Les chercheurs ont collecté l'humeur aqueuse de 46 patients en bonne santé pour déterminer quelles protéines se trouvaient dans le liquide. À l’aide d’une technologie qu’ils ont développée, appelée TEMPO (Tracking Expression from Multiple Protein Sources), ils ont retracé une protéine jusqu’au type de cellule où l’ARN qui produisait la protéine était présent.

Vinit Mahajan, l'auteur correspondant de l'étude, a déclaré : « La première étape dans le développement d'une thérapie efficace est de comprendre les molécules. Au niveau moléculaire, même la même maladie se manifestera différemment chez les patients. Grâce à l'empreinte moléculaire que nous avons développée, nous pouvons sélectionner des médicaments qui seront efficaces pour chaque patient.

Les chercheurs ont trouvé 5 953 protéines dans le liquide et ont introduit ces informations dans un algorithme d'intelligence artificielle pour voir si un sous-ensemble pouvait prédire l'âge d'un patient. Ils ont découvert 26 protéines capables de prédire l'âge d'un patient lorsqu'elles étaient utilisées en groupe. Ils ont également collecté du liquide oculaire auprès de patients atteints de trois maladies oculaires : la rétinopathie diabétique (qui provoque une fuite des vaisseaux sanguins de l'œil, entraînant une perte de vision), la rétinite pigmentaire (qui provoque la mort des cellules photoréceptrices à l'arrière de l'œil) et l'uvéite (inflammation de l'œil).

Les chercheurs ont comparé le liquide oculaire malade avec le liquide oculaire sain et ont découvert que les protéines présentes dans le liquide oculaire malade indiquaient un âge cellulaire plus avancé. L'âge cellulaire des patients atteints de rétinopathie diabétique précoce était de 12 ans plus âgé que la normale, et l'âge cellulaire des patients atteints de rétinopathie avancée était de 31 ans plus âgé que la normale. Chez les patients atteints de rétinite pigmentaire et d'uvéite, les cellules étaient plus âgées de 29 ans.
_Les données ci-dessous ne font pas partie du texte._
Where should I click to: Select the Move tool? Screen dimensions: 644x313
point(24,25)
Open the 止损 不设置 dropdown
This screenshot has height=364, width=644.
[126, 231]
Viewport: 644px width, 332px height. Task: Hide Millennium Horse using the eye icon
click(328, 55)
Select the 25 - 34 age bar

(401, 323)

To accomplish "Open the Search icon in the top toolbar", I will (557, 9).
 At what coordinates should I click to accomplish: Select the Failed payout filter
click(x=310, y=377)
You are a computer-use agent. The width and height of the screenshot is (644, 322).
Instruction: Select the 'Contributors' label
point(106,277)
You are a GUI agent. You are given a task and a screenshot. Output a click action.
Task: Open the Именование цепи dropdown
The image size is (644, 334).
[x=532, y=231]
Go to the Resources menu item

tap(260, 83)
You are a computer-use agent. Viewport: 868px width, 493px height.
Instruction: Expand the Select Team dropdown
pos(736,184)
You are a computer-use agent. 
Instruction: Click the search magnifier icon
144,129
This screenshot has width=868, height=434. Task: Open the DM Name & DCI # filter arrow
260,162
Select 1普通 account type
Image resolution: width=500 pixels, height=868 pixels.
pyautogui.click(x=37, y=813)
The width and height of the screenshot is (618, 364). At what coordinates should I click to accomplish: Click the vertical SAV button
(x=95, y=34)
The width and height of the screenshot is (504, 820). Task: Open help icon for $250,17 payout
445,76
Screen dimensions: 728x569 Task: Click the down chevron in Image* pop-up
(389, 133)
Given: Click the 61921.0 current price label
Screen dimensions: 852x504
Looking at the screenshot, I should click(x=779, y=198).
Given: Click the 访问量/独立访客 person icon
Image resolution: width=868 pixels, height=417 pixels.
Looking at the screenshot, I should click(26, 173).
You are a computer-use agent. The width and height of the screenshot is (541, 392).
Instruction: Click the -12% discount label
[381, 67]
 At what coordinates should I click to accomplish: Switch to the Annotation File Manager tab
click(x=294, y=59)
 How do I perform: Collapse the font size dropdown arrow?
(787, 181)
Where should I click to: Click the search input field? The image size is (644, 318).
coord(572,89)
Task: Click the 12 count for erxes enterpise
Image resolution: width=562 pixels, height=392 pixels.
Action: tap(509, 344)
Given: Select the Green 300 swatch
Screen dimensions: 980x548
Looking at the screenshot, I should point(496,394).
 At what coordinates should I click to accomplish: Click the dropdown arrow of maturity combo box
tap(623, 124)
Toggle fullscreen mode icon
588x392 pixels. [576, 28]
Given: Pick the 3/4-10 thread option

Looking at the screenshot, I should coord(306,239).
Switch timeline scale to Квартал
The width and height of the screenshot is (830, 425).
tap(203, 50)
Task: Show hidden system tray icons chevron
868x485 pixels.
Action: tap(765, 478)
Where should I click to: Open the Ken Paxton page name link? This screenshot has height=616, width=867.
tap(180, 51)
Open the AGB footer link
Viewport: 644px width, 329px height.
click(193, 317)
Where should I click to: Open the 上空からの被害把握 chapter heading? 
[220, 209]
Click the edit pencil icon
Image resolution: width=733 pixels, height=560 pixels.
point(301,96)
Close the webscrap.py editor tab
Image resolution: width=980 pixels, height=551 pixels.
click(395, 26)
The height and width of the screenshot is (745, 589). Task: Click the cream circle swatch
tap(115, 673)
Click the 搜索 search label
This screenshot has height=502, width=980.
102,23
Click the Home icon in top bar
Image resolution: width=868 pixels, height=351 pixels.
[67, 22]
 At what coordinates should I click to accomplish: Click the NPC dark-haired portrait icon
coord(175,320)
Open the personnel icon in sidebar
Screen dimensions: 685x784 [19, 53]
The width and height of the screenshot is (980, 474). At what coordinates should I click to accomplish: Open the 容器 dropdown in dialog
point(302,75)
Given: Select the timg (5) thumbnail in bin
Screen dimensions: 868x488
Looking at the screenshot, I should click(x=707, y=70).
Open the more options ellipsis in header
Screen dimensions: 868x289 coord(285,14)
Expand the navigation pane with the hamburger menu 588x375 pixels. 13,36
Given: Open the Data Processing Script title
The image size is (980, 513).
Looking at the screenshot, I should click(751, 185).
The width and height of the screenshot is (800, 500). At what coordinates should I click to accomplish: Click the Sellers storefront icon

"C'est l'un des meilleurs liens jusqu'à présent pour montrer que la maladie déclenche un vieillissement accéléré", a déclaré Mahajan.

Le modèle d’IA a également révélé que les cellules responsables de l’apparition de l’âge croissant des globes oculaires étaient différentes dans chacune des maladies étudiées. Dans la rétinopathie diabétique avancée, ce sont des cellules vasculaires, dans la rétinite pigmentaire, ce sont des cellules rétiniennes et dans l'uvéite, ce sont des cellules immunitaires.

Les chercheurs ont découvert que certaines de ces cellules affectées par la maladie n’étaient pas des cibles courantes pour le traitement, ce qui suggère que les traitements actuels doivent être réévalués. Il est important de noter que les chercheurs ont découvert que certaines cellules connaissaient un vieillissement accéléré avant l’apparition des symptômes, ce qui signifie que le traitement pourrait être commencé plus tôt pour éviter des dommages irréversibles. Les chercheurs affirment que les traitements ciblant les cellules sénescentes et les cellules malades, qui provoquent des lésions oculaires séparément mais simultanément, pourraient être plus efficaces.

Ils ajoutent que leurs résultats pourraient éclairer de futurs essais cliniques, car ceux qui les mèneront acquerront une compréhension plus approfondie des processus cellulaires à l’origine de la maladie.

"C'est comme si nous tenions ces cellules vivantes entre nos mains et les regardions avec une loupe", a déclaré Mahajan. « Nous parvenons à une compréhension approfondie de nos patients au niveau moléculaire, ce qui permettra une santé de précision et des essais cliniques plus intelligents. »

Les chercheurs prévoient d'appliquer la technologie TEMPO et l'horloge du vieillissement à d'autres fluides organiques, tels que la bile et le liquide articulaire.

La recherche a été publiée dans la revue Cell.